## Begin LISTED RECORDS

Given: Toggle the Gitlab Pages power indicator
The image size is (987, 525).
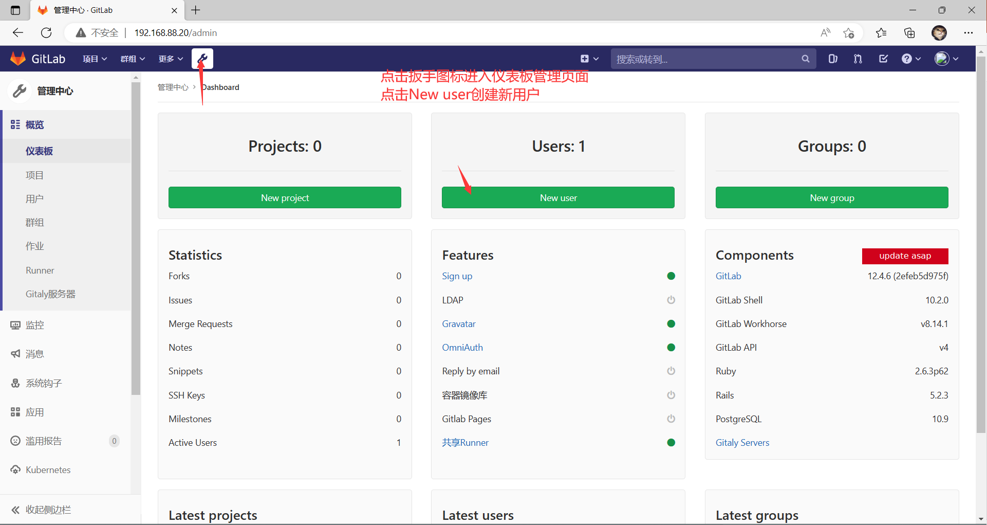Looking at the screenshot, I should pyautogui.click(x=671, y=419).
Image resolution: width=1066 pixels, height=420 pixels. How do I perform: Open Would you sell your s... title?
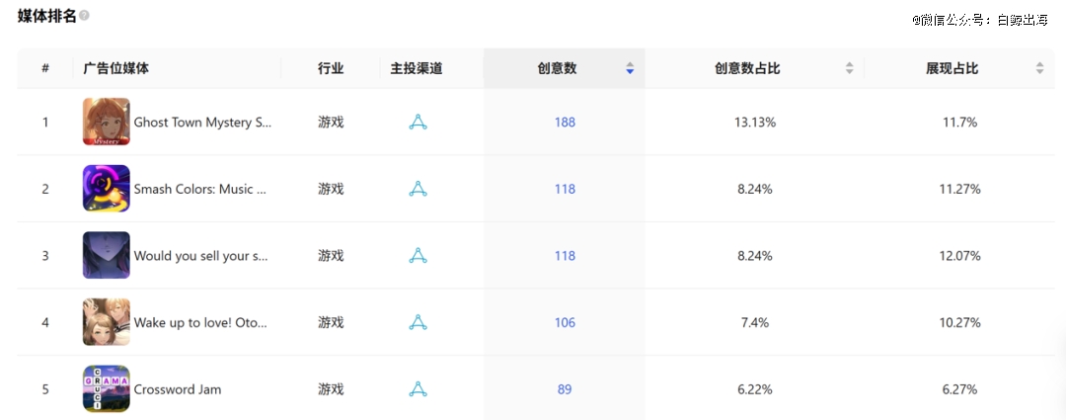(200, 256)
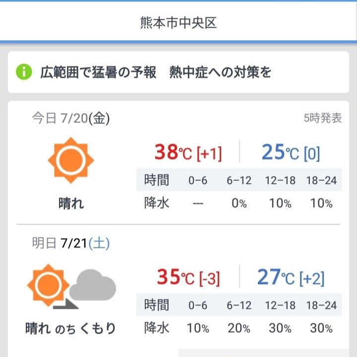Click tomorrow's sunny-then-cloudy weather icon
Image resolution: width=357 pixels, height=357 pixels.
click(x=71, y=287)
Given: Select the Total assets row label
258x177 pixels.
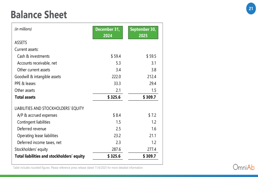Looking at the screenshot, I should point(25,97).
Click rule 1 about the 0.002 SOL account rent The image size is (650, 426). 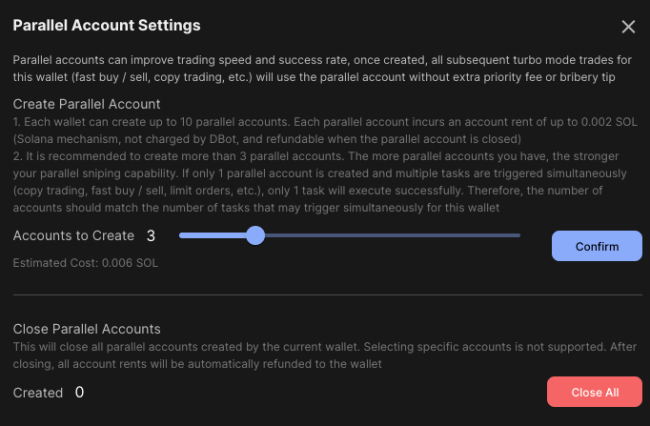pos(325,131)
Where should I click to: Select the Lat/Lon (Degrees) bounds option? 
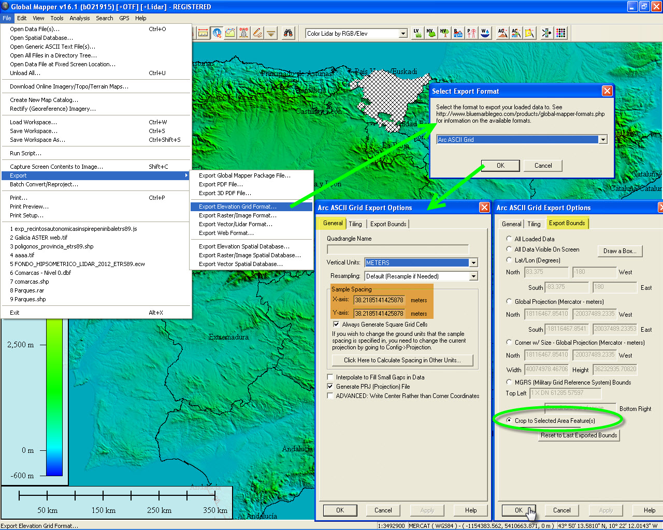508,260
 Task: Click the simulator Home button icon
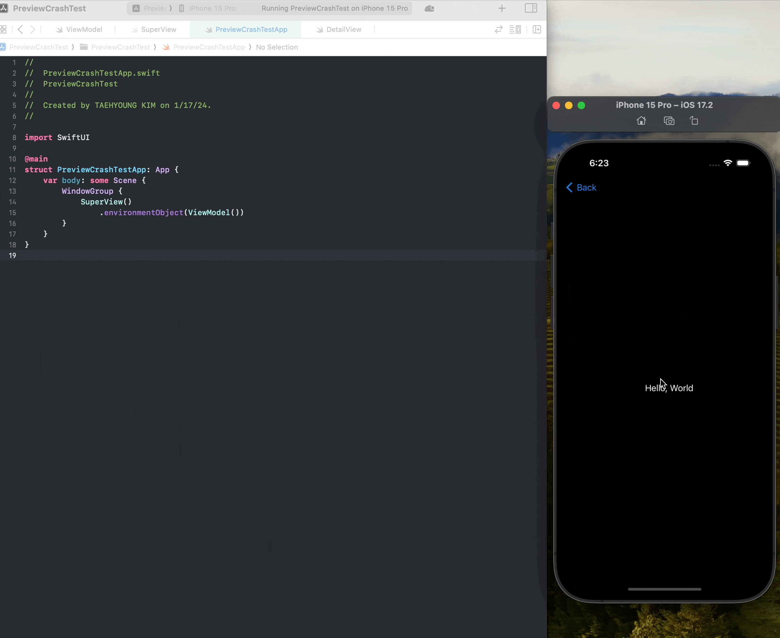pos(641,121)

## End LISTED RECORDS

Write out the items again from the start through the line holding "click(x=71, y=287)", inclusive, with "power indicator" swapped for "status indicator" and everything else left the same. Leave the pictures out.

Given: Toggle the Gitlab Pages status indicator
The image size is (987, 525).
Looking at the screenshot, I should pyautogui.click(x=671, y=419).
Image resolution: width=1066 pixels, height=420 pixels. How do I perform: Open Would you sell your s... title?
(200, 256)
Click tomorrow's sunny-then-cloudy weather icon
Image resolution: width=357 pixels, height=357 pixels.
click(x=71, y=287)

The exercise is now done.